= REQUIRED WORK =
The whole of the data must be transcribed exactly.

= RECORDS FOR THE TASK =
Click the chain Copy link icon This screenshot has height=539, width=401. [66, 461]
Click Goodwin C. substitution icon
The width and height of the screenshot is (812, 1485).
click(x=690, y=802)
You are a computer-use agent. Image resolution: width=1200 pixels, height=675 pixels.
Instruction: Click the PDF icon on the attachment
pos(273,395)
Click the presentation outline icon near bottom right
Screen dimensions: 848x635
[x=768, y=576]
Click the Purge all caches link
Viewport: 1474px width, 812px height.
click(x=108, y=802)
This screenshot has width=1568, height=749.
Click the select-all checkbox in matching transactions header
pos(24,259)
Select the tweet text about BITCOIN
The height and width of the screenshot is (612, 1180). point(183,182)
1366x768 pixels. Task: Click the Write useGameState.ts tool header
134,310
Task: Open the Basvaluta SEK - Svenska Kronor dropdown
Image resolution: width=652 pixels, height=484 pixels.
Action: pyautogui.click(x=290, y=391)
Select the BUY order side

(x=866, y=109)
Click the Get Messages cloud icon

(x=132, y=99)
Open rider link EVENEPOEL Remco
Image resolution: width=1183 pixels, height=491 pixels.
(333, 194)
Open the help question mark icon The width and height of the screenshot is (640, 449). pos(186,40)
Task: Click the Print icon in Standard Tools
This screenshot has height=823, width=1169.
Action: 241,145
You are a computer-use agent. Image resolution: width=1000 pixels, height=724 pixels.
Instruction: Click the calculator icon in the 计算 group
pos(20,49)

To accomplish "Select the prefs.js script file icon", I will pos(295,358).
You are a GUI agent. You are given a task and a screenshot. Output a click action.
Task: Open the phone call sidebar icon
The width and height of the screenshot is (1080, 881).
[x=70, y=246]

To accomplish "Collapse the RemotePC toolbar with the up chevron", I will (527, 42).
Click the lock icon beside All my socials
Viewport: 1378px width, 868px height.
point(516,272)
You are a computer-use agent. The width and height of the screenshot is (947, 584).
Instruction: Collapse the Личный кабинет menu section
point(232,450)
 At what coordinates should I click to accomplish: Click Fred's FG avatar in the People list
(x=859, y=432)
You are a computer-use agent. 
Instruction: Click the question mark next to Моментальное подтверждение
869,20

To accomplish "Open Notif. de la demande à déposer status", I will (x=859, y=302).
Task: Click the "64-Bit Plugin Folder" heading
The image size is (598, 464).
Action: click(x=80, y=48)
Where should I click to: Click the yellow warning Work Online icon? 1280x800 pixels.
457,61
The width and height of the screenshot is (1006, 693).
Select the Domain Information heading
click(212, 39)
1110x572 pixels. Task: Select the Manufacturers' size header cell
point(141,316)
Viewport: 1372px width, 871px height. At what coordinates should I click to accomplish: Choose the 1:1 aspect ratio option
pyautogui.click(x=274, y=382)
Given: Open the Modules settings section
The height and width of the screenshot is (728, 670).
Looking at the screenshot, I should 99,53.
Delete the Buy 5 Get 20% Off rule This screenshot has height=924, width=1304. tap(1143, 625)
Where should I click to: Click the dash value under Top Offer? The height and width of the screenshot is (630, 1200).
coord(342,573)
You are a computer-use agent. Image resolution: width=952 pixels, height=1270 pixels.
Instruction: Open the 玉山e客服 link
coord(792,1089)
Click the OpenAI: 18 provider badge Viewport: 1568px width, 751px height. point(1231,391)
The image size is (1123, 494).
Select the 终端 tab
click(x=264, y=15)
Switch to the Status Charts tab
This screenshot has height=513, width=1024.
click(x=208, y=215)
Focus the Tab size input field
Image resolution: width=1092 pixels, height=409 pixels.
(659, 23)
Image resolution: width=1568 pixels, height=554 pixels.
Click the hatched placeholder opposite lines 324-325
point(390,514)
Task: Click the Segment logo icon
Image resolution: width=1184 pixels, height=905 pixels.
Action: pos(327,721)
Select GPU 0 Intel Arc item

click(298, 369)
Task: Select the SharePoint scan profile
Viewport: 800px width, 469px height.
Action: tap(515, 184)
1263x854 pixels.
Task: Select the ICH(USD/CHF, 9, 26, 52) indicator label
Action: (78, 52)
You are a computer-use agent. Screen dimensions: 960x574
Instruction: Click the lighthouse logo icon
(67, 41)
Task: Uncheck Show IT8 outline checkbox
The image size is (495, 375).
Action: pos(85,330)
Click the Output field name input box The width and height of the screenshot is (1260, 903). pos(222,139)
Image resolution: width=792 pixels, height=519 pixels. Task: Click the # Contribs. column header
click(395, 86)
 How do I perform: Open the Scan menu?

= ANSWER FOR THE TASK =
Click the chain Copy link icon This screenshot has height=539, width=401. [66, 461]
Click Goodwin C. substitution icon
The width and height of the screenshot is (812, 1485).
click(x=690, y=802)
You are a computer-use agent. Image resolution: width=1200 pixels, height=675 pixels.
Instruction: Click the PDF icon on the attachment
pos(273,395)
Click the presentation outline icon near bottom right
Screen dimensions: 848x635
[x=768, y=576]
Click the Purge all caches link
Viewport: 1474px width, 812px height.
click(x=108, y=802)
This screenshot has width=1568, height=749.
Click the select-all checkbox in matching transactions header
pos(24,259)
Select the tweet text about BITCOIN
The height and width of the screenshot is (612, 1180). point(183,182)
1366x768 pixels. Task: Click the Write useGameState.ts tool header
134,310
Task: Open the Basvaluta SEK - Svenska Kronor dropdown
Image resolution: width=652 pixels, height=484 pixels.
Action: pyautogui.click(x=290, y=391)
Select the BUY order side

(x=866, y=109)
Click the Get Messages cloud icon

(x=132, y=99)
Open rider link EVENEPOEL Remco
Image resolution: width=1183 pixels, height=491 pixels.
(333, 194)
Open the help question mark icon The width and height of the screenshot is (640, 449). pos(186,40)
Task: Click the Print icon in Standard Tools
This screenshot has height=823, width=1169.
Action: 241,145
You are a computer-use agent. Image resolution: width=1000 pixels, height=724 pixels.
Instruction: Click the calculator icon in the 计算 group
pos(20,49)

To accomplish "Select the prefs.js script file icon", I will pos(295,358).
You are a GUI agent. You are given a task and a screenshot. Output a click action.
Task: Open the phone call sidebar icon
The width and height of the screenshot is (1080, 881).
[x=70, y=246]

To accomplish "Collapse the RemotePC toolbar with the up chevron", I will (527, 42).
Click the lock icon beside All my socials
Viewport: 1378px width, 868px height.
point(516,272)
You are a computer-use agent. The width and height of the screenshot is (947, 584).
Instruction: Collapse the Личный кабинет menu section
point(232,450)
 At what coordinates should I click to accomplish: Click Fred's FG avatar in the People list
(x=859, y=432)
You are a computer-use agent. 
Instruction: Click the question mark next to Моментальное подтверждение
869,20

To accomplish "Open Notif. de la demande à déposer status", I will (x=859, y=302).
Task: Click the "64-Bit Plugin Folder" heading
The image size is (598, 464).
Action: click(x=80, y=48)
Where should I click to: Click the yellow warning Work Online icon? 1280x800 pixels.
457,61
The width and height of the screenshot is (1006, 693).
Select the Domain Information heading
click(212, 39)
1110x572 pixels. Task: Select the Manufacturers' size header cell
point(141,316)
Viewport: 1372px width, 871px height. At what coordinates should I click to accomplish: Choose the 1:1 aspect ratio option
pyautogui.click(x=274, y=382)
Given: Open the Modules settings section
The height and width of the screenshot is (728, 670).
Looking at the screenshot, I should 99,53.
Delete the Buy 5 Get 20% Off rule This screenshot has height=924, width=1304. tap(1143, 625)
Where should I click to: Click the dash value under Top Offer? The height and width of the screenshot is (630, 1200).
coord(342,573)
You are a computer-use agent. Image resolution: width=952 pixels, height=1270 pixels.
Instruction: Open the 玉山e客服 link
coord(792,1089)
Click the OpenAI: 18 provider badge Viewport: 1568px width, 751px height. point(1231,391)
The image size is (1123, 494).
Select the 终端 tab
click(x=264, y=15)
Switch to the Status Charts tab
This screenshot has height=513, width=1024.
click(x=208, y=215)
Focus the Tab size input field
Image resolution: width=1092 pixels, height=409 pixels.
(659, 23)
Image resolution: width=1568 pixels, height=554 pixels.
Click the hatched placeholder opposite lines 324-325
point(390,514)
Task: Click the Segment logo icon
Image resolution: width=1184 pixels, height=905 pixels.
Action: pos(327,721)
Select GPU 0 Intel Arc item

click(298, 369)
Task: Select the SharePoint scan profile
Viewport: 800px width, 469px height.
Action: tap(515, 184)
1263x854 pixels.
Task: Select the ICH(USD/CHF, 9, 26, 52) indicator label
Action: (78, 52)
You are a computer-use agent. Screen dimensions: 960x574
Instruction: Click the lighthouse logo icon
(67, 41)
Task: Uncheck Show IT8 outline checkbox
The image size is (495, 375).
Action: pos(85,330)
Click the Output field name input box The width and height of the screenshot is (1260, 903). pos(222,139)
Image resolution: width=792 pixels, height=519 pixels. Task: Click the # Contribs. column header
click(395, 86)
 How do I perform: Open the Scan menu?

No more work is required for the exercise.